Copy out all of the material below line for line, keeping every word, number, and mark unchanged.

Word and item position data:
• • • •

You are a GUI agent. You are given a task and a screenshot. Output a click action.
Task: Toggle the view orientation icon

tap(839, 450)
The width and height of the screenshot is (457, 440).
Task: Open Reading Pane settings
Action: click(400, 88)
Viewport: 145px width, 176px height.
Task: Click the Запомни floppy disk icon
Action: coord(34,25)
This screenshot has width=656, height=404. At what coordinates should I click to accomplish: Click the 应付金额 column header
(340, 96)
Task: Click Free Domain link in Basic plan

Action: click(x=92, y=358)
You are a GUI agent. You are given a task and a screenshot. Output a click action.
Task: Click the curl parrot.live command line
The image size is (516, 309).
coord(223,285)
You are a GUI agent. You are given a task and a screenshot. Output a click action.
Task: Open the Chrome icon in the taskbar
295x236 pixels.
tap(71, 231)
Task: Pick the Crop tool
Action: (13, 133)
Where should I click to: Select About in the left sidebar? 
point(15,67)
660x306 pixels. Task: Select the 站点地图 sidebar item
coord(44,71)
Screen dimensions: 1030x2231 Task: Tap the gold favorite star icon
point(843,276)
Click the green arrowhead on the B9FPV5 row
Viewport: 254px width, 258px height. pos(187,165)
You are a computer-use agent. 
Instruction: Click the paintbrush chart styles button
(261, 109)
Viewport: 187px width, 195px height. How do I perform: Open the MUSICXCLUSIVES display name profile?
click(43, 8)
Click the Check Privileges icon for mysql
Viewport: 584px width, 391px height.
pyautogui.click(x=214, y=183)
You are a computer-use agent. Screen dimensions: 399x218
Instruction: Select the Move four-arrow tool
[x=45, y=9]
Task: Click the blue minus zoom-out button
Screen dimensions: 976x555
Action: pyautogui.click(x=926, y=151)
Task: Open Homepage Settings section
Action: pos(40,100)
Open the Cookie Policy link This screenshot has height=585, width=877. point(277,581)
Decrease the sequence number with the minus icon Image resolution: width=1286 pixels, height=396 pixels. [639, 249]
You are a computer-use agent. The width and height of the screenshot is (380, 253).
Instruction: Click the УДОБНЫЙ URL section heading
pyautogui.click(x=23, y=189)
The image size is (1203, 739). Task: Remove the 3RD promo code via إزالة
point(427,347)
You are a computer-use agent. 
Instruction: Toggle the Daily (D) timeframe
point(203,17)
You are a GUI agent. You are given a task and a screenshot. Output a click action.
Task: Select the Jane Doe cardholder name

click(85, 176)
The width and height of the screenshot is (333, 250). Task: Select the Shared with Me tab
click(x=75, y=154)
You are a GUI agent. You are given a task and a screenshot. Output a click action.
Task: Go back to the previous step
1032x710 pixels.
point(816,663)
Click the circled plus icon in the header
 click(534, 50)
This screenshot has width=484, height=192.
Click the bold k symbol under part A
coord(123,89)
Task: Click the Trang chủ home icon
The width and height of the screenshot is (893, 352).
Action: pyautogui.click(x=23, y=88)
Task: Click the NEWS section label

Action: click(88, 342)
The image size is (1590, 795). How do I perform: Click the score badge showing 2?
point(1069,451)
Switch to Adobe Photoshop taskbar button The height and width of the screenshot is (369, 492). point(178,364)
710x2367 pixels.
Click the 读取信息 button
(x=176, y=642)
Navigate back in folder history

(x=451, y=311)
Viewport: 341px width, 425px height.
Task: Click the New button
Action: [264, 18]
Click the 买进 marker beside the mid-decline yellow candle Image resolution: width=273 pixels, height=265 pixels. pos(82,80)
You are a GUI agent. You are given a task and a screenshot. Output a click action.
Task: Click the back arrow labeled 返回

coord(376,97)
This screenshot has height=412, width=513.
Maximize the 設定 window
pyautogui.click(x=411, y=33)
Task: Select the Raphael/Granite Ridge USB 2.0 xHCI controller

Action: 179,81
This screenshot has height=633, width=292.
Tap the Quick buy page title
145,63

• • • •

▸ **The output**
You are a GUI agent. You are given a task and a screenshot. Output a click action.
Task: Toggle the view orientation icon

tap(839, 450)
The width and height of the screenshot is (457, 440).
Task: Open Reading Pane settings
Action: click(400, 88)
Viewport: 145px width, 176px height.
Task: Click the Запомни floppy disk icon
Action: coord(34,25)
This screenshot has width=656, height=404. At what coordinates should I click to accomplish: Click the 应付金额 column header
(340, 96)
Task: Click Free Domain link in Basic plan

Action: click(x=92, y=358)
You are a GUI agent. You are given a task and a screenshot. Output a click action.
Task: Click the curl parrot.live command line
The image size is (516, 309).
coord(223,285)
You are a GUI agent. You are given a task and a screenshot. Output a click action.
Task: Open the Chrome icon in the taskbar
295x236 pixels.
tap(71, 231)
Task: Pick the Crop tool
Action: (13, 133)
Where should I click to: Select About in the left sidebar? 
point(15,67)
660x306 pixels. Task: Select the 站点地图 sidebar item
coord(44,71)
Screen dimensions: 1030x2231 Task: Tap the gold favorite star icon
point(843,276)
Click the green arrowhead on the B9FPV5 row
Viewport: 254px width, 258px height. pos(187,165)
You are a computer-use agent. 
Instruction: Click the paintbrush chart styles button
(261, 109)
Viewport: 187px width, 195px height. How do I perform: Open the MUSICXCLUSIVES display name profile?
click(43, 8)
Click the Check Privileges icon for mysql
Viewport: 584px width, 391px height.
pyautogui.click(x=214, y=183)
You are a computer-use agent. Screen dimensions: 399x218
Instruction: Select the Move four-arrow tool
[x=45, y=9]
Task: Click the blue minus zoom-out button
Screen dimensions: 976x555
Action: pyautogui.click(x=926, y=151)
Task: Open Homepage Settings section
Action: pos(40,100)
Open the Cookie Policy link This screenshot has height=585, width=877. point(277,581)
Decrease the sequence number with the minus icon Image resolution: width=1286 pixels, height=396 pixels. [639, 249]
You are a computer-use agent. The width and height of the screenshot is (380, 253).
Instruction: Click the УДОБНЫЙ URL section heading
pyautogui.click(x=23, y=189)
The image size is (1203, 739). Task: Remove the 3RD promo code via إزالة
point(427,347)
You are a computer-use agent. 
Instruction: Toggle the Daily (D) timeframe
point(203,17)
You are a GUI agent. You are given a task and a screenshot. Output a click action.
Task: Select the Jane Doe cardholder name

click(85, 176)
The width and height of the screenshot is (333, 250). Task: Select the Shared with Me tab
click(x=75, y=154)
You are a GUI agent. You are given a task and a screenshot. Output a click action.
Task: Go back to the previous step
1032x710 pixels.
point(816,663)
Click the circled plus icon in the header
 click(534, 50)
This screenshot has width=484, height=192.
Click the bold k symbol under part A
coord(123,89)
Task: Click the Trang chủ home icon
The width and height of the screenshot is (893, 352).
Action: pyautogui.click(x=23, y=88)
Task: Click the NEWS section label

Action: click(88, 342)
The image size is (1590, 795). How do I perform: Click the score badge showing 2?
point(1069,451)
Switch to Adobe Photoshop taskbar button The height and width of the screenshot is (369, 492). point(178,364)
710x2367 pixels.
Click the 读取信息 button
(x=176, y=642)
Navigate back in folder history

(x=451, y=311)
Viewport: 341px width, 425px height.
Task: Click the New button
Action: [264, 18]
Click the 买进 marker beside the mid-decline yellow candle Image resolution: width=273 pixels, height=265 pixels. pos(82,80)
You are a GUI agent. You are given a task and a screenshot. Output a click action.
Task: Click the back arrow labeled 返回

coord(376,97)
This screenshot has height=412, width=513.
Maximize the 設定 window
pyautogui.click(x=411, y=33)
Task: Select the Raphael/Granite Ridge USB 2.0 xHCI controller

Action: 179,81
This screenshot has height=633, width=292.
Tap the Quick buy page title
145,63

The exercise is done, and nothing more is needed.